Spousal maintenance and child support are two different things which are non-related. Both can become applicable following separation.

Child support

Child support is an amount which is required to be paid for the living costs of children. While it is usually relevant to children who are still minors (under 18 years old), in some cases it may continue to apply until older ages.

“Child Support – Services Australia" is the government department which is responsible to assess, collect and transfer payments of child support. As soon as you are separated, you may apply to “Child Support – Services Australia” for an assessment of your entitlement to child support.
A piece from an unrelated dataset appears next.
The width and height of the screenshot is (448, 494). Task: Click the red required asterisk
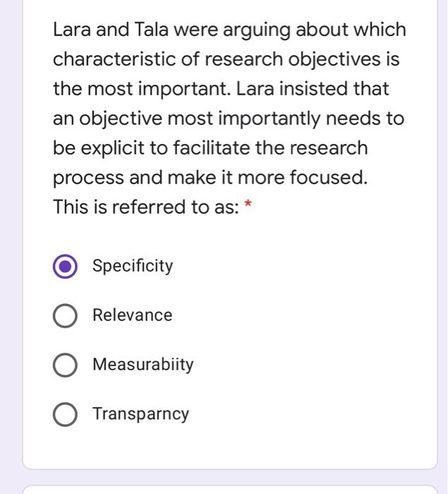pos(246,206)
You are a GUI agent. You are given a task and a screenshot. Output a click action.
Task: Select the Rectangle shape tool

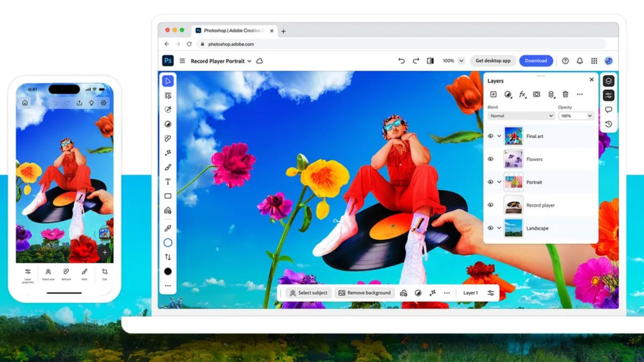point(167,196)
Child support is determined by a formula which takes into accounts the earnings of each spouse party and the number of nights the children spend with each spouse party These details are applied into a table which determines the amount a child requires in order to maintain a necessary standard of living, and accordingly a certain amount per annum is calculated and then divided into monthly/weekly payments. You can log on to “Child Support – Services Australia” website and calculate an estimate of the child support you should be entitled to receive or obligated to pay.
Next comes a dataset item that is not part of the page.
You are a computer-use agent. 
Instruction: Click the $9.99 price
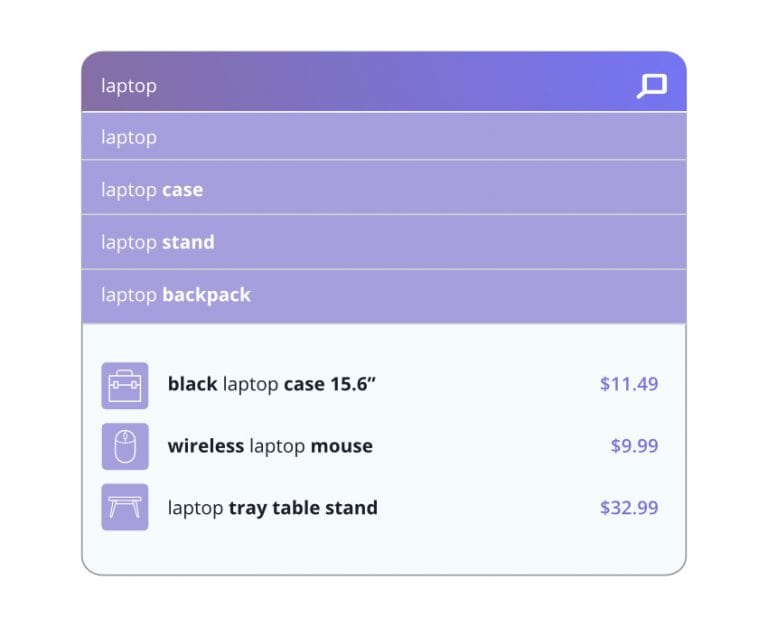(x=634, y=446)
Parties can reach an agreement between them as to the child support to be paid and ‘contract out’ of “Child Support – Services Australia”. That means that the child support agreement will determine the amount to be paid, and there would not be a need for an assessment. Such agreements must be done by family lawyers and each spouse party should receive independent legal advice from his or her family lawyer. Otherwise, such child support agreement is not enforceable.

In some cases, which are more complex, a spouse party can apply to the Family Courts to determine the child support to be paid. In such cases the Family Courts will determine the child support to be paid instead of the assessment by “Chid Support – Services Australia”. The Family Courts can decide that the child support payment be done by one lump sum payment or by periodic payments. That decision by the Family Courts will replace any assessment made by “Child Support – Service Australia”.

Spousal maintenance

Spousal maintenance is an amount paid by one spouse party to the other for the cost of living of the other spouse party. It is relevant only if parties are unable to support themselves from their own earnings.

Spousal maintenance is usually limited to a certain period of time (for example to allow a party to find a job and get back on his/her feet). However, they can be ordered for longer periods of time if the receiving party does not have the ability to support himself/herself.

Unlike child support, there is no special government department that deals with it. You can only obtain an order from the Family Courts or by way of a financial agreement with a certificate of independent legal advice from family lawyers.

There are two basic requirements in order to be entitled to an order for spousal maintenance. First, you must demonstrate that you are unable to support yourself. Second, you must prove that the other spouse party has sufficient income to not only support themselves but to also support you, in full or in part.

Unlike child support, there is no table of fixed amount for cost of living, and these vary from case to case. It may also depend on the standard of living which the parties used to have during the relationship. The Family Courts will take all these considerations into account and determine the appropriate amount to be paid for spousal maintenance and the period it should be paid. Spousal maintenance could be paid by way of lump sum payment or periodic payments.

Spousal maintenance can also be claimed after property settlement had been reached, as property settlement does not necessarily finalise the issue of spousal maintenance. The right to claim spousal maintenance remains alive for married couples until one year after a divorce order had been made or until two years after separation for de facto couples (this period may be extended by special leave of the Family Courts).

In order to be certain that spousal maintenance is finalised and cannot be raised again, assuming it was not already determined by the Family Courts, parties must execute a financial agreement and include in it provisions with respect to spousal maintenance, waiving any such rights to a claim against each other. As explained above with respect to financial agreements, these can only be done by each party receiving independent legal advice from a family lawyer.